Tuesday, December 25, 2012

A couple of documentaries about big budget failure


Watched a couple of documentaries. One was about the making of Heaven's Gate. The director, Michael Cimino, told someone that he would tell the studio what they wanted to hear then do whatever he wanted. Apparently, his plan from the start was to spend as much money as he could on his western. He didn't care that it started out with a seven million dollar budget. It ended up costing over $35 million.

This was not long after the head of United Artists and their top executives left to form Orion Pictures. The fellows left in charge of UA weren't terribly experienced. They wanted to prove themselves. United Artists was raking in money off the James Bond movies and some other series they already had going. But they wanted to do something new. So...in the wake of Cimino's winning an Oscar for The Deer Hunter, they wanted to make a movie with him. I don't know why they thought a western was a good idea.

Executives knew they had a big problem, but they thought the movie would probably be really good even if it cost a fortune, and they already spent this much on it----should they keep going and spend even more or simply write off the fortune Cimino already wasted?

I don't know. Heaven's Gate, it turns out, was considered pretty good in Europe. In America, critics hated it, although their reaction came in part from all the news reports on its problems during production.

Cimino was a jackass. Now he's in his 70s and appears to have had extensive plastic surgery (he says he just lost weight.) His appearance has changed to the point that there are rumors he had a sex change.

He's made several movies since then. He managed to stay on schedule and on budget on them, apparently, but his other weaknesses as a director have become more evident.



Then I watched Lost in La Mancha, about Terry Gilliam's attempt to make a film based on Don Quixote. He mentions at one point that it could be cursed, like "the Scottish play", something that's just bad luck. There have been other attempts to film the story and none of them have succeeded.

According to Wikipedia, Gilliam has documentaries made about the production of his movies so that, if things go horribly wrong, there will be a record of it from his point of view, so the world won't think he's another Michael Cimino.

In this case, the movie was going to be the most expensive movie funded entirely by European sources ever made (I don't know if that includes the Soviet production of War and Peace) but things went badly from the start of production. The star turned out to have a herniated disc and had to leave, it turned out that they were filming next to a NATO bombing range (they went ahead anyway and decided to dub the sound) and there was a huge rain storm and flash flood the first day of shooting which permanently changed the looks of the location. They tried to keep going somehow, but they had to pull the plug after spending $15 million.

These things happen.

In the documentary, they kept referring to Gilliam's Baron Munchausen movie, which did go way over budget and gave people the idea that Gilliam was out of control.

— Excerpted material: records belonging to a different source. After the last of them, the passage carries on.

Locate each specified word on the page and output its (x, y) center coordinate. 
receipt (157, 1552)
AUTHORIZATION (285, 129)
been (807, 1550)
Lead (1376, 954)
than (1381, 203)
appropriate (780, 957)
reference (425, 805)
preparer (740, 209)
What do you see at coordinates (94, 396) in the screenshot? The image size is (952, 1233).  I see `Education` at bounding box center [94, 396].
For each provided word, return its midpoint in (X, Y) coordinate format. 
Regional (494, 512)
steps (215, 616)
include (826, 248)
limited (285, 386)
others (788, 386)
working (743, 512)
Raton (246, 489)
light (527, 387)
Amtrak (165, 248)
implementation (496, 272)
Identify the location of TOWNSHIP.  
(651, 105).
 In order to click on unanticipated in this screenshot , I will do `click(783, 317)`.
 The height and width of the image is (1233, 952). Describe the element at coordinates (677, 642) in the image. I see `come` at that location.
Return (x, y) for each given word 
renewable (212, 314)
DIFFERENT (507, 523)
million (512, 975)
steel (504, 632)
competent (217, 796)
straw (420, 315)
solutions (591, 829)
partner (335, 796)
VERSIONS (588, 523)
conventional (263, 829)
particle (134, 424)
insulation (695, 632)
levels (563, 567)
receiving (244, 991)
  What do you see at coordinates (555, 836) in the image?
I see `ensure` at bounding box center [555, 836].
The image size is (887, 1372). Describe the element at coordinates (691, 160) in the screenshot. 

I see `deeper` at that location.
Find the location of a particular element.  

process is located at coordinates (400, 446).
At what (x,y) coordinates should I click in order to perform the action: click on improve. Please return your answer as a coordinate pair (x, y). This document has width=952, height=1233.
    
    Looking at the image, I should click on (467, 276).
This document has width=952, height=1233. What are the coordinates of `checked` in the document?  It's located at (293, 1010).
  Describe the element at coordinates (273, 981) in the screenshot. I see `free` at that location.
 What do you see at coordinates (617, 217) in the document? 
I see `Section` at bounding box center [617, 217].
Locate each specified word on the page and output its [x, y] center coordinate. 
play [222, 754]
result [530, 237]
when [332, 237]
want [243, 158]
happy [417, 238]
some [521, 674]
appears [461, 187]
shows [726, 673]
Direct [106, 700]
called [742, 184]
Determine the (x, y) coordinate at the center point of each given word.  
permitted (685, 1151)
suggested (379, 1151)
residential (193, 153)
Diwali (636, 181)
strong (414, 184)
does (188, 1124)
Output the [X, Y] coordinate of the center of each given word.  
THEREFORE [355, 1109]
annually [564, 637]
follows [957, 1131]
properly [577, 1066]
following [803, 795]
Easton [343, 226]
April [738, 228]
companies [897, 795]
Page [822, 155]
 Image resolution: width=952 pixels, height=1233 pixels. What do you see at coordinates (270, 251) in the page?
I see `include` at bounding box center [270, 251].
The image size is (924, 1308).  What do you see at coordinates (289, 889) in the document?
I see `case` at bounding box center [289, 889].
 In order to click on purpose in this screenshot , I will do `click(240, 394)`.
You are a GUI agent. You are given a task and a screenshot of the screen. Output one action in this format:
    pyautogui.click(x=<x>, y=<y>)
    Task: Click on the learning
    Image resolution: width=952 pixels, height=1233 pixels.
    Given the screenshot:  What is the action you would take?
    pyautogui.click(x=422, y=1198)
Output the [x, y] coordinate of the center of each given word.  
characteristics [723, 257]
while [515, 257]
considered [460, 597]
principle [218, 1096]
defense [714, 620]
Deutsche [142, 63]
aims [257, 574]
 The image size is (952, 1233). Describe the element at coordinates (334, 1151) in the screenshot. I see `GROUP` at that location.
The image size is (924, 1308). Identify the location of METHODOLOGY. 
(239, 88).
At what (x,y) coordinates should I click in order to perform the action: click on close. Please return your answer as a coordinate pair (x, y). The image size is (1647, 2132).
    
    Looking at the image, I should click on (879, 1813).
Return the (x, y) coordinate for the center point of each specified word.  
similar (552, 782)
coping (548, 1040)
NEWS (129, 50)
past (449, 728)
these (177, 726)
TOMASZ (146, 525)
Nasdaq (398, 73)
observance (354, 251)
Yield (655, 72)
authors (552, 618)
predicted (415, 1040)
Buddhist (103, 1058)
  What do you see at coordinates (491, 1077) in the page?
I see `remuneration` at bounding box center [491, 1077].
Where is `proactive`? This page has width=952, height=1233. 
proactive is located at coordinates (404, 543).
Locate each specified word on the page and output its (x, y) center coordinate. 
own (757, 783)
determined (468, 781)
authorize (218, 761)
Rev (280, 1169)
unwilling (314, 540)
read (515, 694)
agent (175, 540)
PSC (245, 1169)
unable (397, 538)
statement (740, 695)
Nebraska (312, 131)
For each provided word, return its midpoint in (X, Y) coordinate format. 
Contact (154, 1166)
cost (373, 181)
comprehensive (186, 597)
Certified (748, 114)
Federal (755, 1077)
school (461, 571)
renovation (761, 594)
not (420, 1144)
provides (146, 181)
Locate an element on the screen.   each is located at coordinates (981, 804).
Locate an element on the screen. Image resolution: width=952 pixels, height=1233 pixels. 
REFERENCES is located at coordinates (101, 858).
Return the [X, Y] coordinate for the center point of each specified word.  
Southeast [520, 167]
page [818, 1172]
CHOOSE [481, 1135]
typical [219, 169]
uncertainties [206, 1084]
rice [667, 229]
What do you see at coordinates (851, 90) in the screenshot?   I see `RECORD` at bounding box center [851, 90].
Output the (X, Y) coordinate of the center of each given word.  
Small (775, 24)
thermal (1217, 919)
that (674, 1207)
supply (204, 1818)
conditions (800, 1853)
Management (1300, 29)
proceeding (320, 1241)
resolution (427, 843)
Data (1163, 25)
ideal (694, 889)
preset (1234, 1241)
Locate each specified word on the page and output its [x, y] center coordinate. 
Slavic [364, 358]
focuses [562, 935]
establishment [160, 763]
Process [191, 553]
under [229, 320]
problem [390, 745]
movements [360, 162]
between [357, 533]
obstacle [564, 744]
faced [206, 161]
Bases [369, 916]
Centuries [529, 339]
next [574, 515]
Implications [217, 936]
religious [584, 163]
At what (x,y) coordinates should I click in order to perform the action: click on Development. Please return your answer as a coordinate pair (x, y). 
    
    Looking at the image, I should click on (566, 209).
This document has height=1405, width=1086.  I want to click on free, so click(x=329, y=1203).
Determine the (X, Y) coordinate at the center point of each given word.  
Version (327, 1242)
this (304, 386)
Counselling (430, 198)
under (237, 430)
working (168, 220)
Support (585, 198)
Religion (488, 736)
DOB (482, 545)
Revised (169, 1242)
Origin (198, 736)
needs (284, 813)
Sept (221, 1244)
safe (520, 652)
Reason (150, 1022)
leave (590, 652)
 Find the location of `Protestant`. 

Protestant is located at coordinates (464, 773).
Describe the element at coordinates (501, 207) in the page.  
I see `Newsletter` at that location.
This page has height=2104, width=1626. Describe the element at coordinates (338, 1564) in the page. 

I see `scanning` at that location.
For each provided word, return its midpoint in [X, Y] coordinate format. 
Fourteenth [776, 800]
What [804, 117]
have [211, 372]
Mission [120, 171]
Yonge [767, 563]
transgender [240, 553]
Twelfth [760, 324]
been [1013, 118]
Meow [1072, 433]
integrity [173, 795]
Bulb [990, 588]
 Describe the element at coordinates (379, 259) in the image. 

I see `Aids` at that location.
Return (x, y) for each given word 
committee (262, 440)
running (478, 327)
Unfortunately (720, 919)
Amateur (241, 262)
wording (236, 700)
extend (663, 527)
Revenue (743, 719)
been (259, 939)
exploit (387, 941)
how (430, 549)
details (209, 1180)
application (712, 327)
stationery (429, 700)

I never liked Gilliam's movies that well. I think I expected them to be funnier since he was a Monty Python guy. I should watch them again.

He should have directed the Harry Potter movies. His criticism of Steven Spielberg I heard in YouTube is interesting:
"Spielberg, and the success of most films in Hollywood these days, I think is down to the fact that [they're] comforting, they tie things up in nice little bows, gives you answers, even if the answers are stupid. We go home and we don't have to worry about it. The Kubricks of this world and the great filmmakers make you go home and think about it.

"...There's a wonderful quote in the book that Freddie Raphael wrote about Eyes Wide Shut---it was called Eyes Wide Open---and he's talking to Kubrick about Schindler's List and the Holocaust, and he says, 'The thing is that Schindler's List is about success; the Holocaust was about failure.' And that's Kubrick. Spot on.

"Schindler's List had to--we had to save those few people. Happy ending. A man can do what a man can do, and stop death for a few people. That's not what the Holocaust is about. It's about complete failure of civilization that allows six million people to die."

In the documentary on Heaven's Gate, they kept referring to Cimino having directed Thunderbolt and Lightfoot, produced by and starring Clint Eastwood. Cimino stayed on schedule and on budget. He had no choice because Clint Eastwood was there. Eastwood didn't like wasting time. If they were taking too long to set up a shot, he would tell them it was good enough, let's just do it, and they had to beg him to do retakes.

Eastwood has said that filmmakers are going for a level of perfection that really isn't necessary.

On the other hand, I was watching Reel Geezers on You Tube, movie reviews by a pair of elderly film industry retirees. They reviewed Eastwood's Gran Torino. One didn't think it was that good and that the problem was that they didn't do retakes and they didn't do enough to help the younger cast members with their performances.

I don't know if Clint Eastwood is just thrifty, or if he doesn't have the sensitivity to know that his movies could be a lot better, although retakes would have been wasted on Cimino. He wasn't interested in actors, just in the visuals. His background was filming intricately choreographed TV commercials. His thing was arranging actors on the screen. If it ever seemed that he did more than that, it was by accident.